(Saved data entries)
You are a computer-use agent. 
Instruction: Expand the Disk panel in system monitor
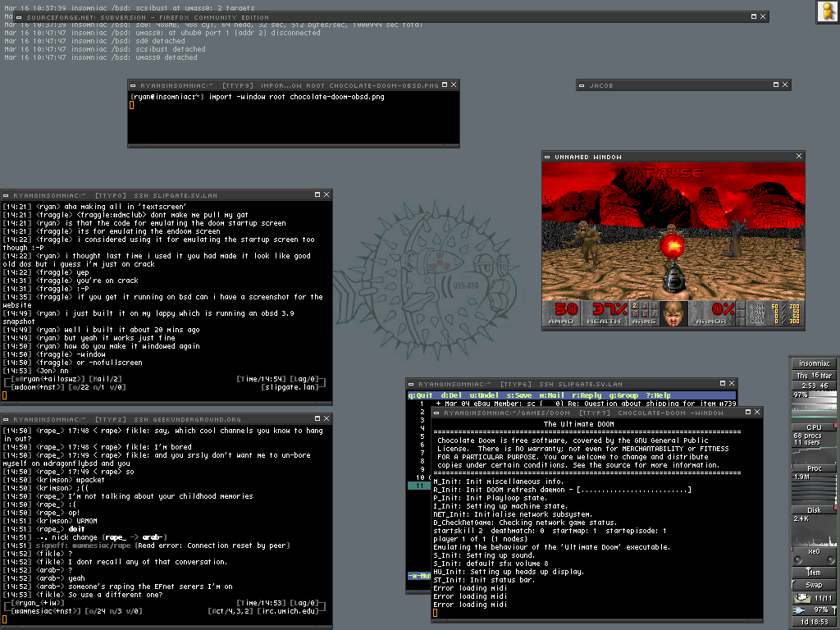click(x=814, y=509)
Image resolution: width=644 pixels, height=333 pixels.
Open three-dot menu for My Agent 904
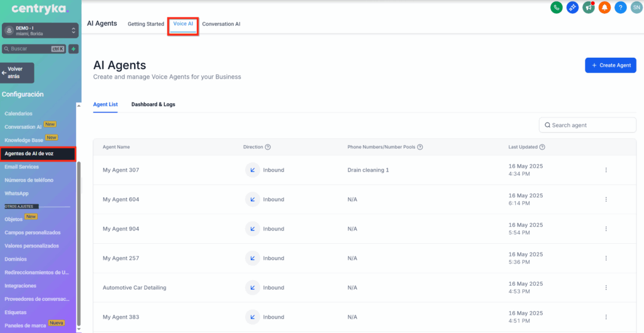(x=606, y=229)
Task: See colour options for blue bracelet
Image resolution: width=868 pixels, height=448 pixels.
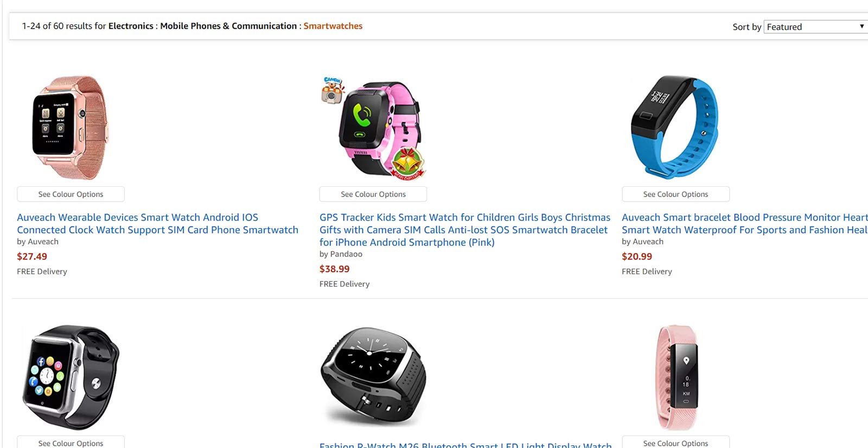Action: coord(675,194)
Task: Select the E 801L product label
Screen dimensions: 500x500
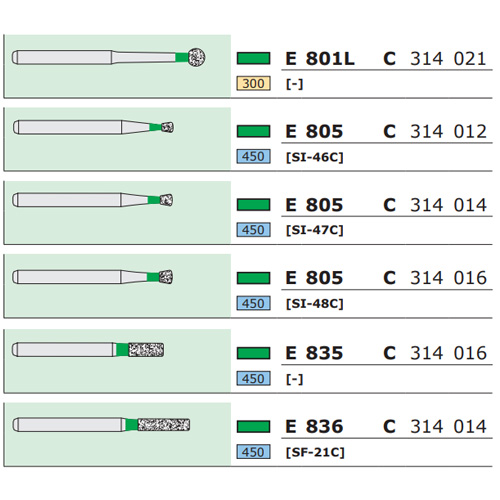Action: pos(320,59)
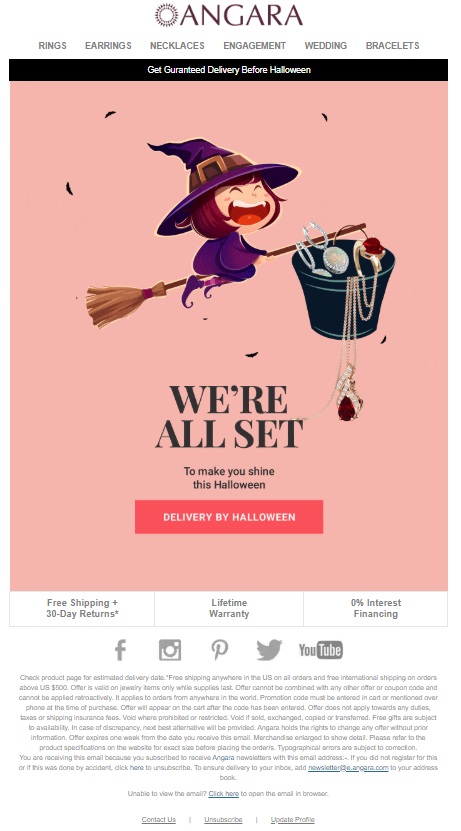Open the Twitter bird icon

point(269,650)
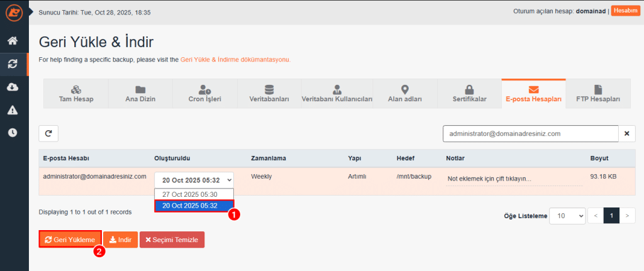Select the restore sync icon in sidebar

(x=13, y=64)
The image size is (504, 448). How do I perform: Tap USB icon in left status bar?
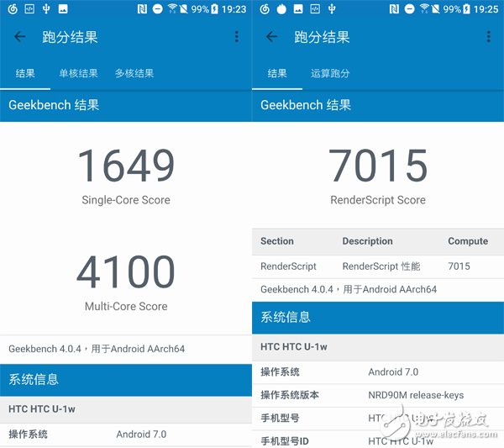[x=46, y=9]
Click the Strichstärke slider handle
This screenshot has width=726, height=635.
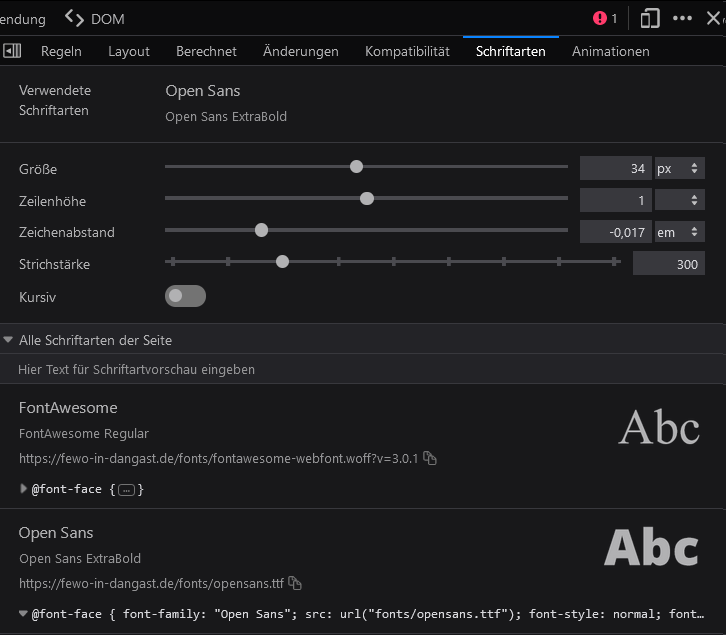click(282, 262)
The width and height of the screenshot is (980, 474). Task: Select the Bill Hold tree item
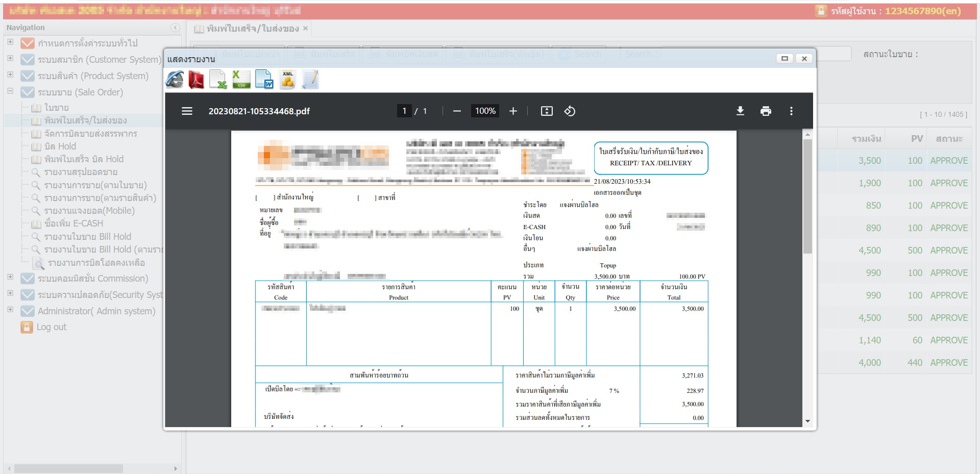pos(60,146)
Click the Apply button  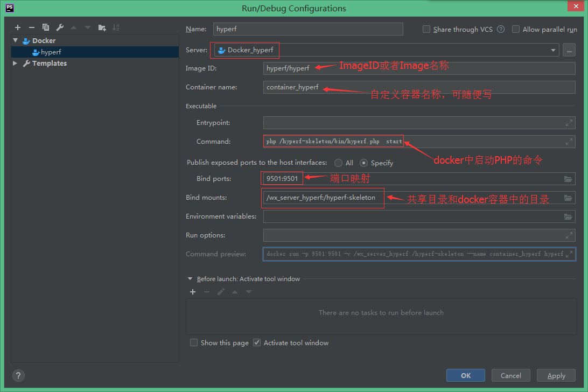click(x=556, y=375)
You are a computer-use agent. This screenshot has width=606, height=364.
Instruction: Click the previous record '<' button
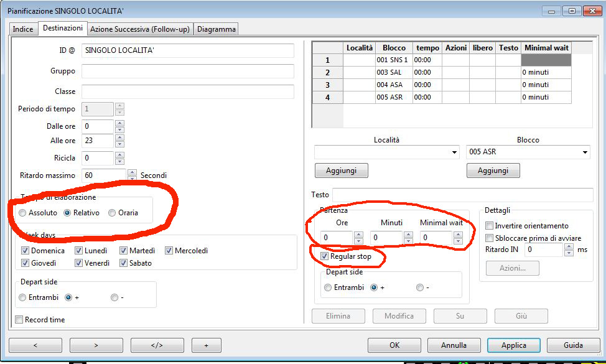point(35,345)
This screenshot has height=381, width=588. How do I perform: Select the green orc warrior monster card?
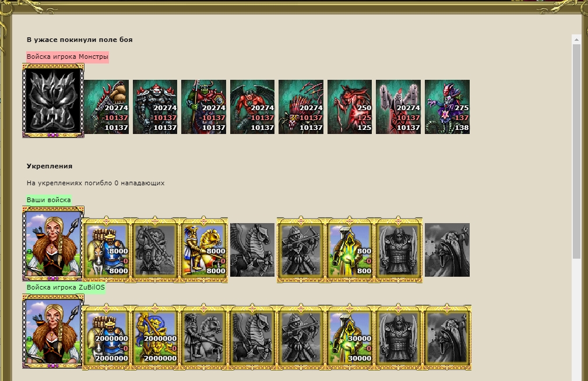tap(203, 107)
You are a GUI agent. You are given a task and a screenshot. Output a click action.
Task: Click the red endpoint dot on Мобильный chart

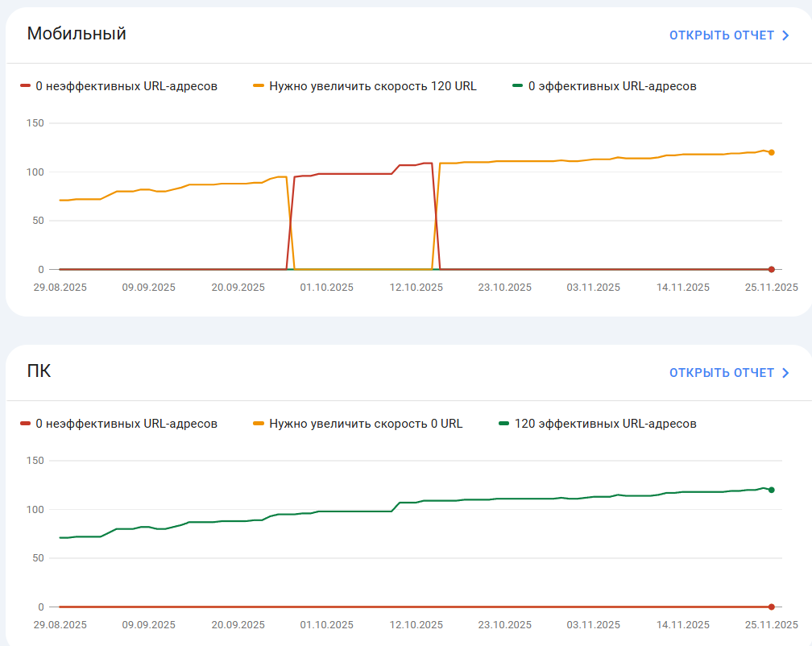click(771, 269)
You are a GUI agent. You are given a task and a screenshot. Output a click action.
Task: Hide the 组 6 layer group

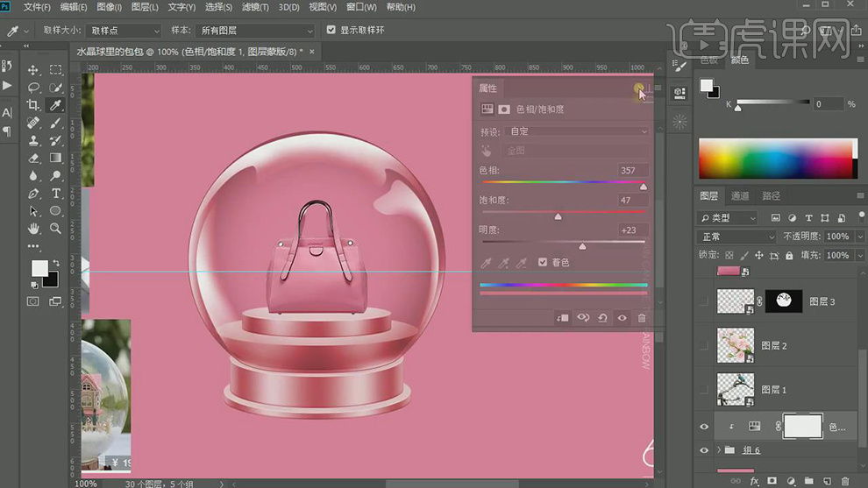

_AIM OF THE TASK:_
Please transcribe exactly the part of the records that opens with the line containing "Screen dimensions: 500x500" and closes with the line containing "Click the Strichstärke slider handle", both ends included, and leave out the pictures.

_TASK ANSWER:_
Screen dimensions: 500x500
Action: pos(320,59)
Open the Twitter bird icon

point(269,650)
Select the restore sync icon in sidebar

(x=13, y=64)
The image size is (504, 448). How do I perform: Tap USB icon in left status bar?
[x=46, y=9]
Click the Strichstärke slider handle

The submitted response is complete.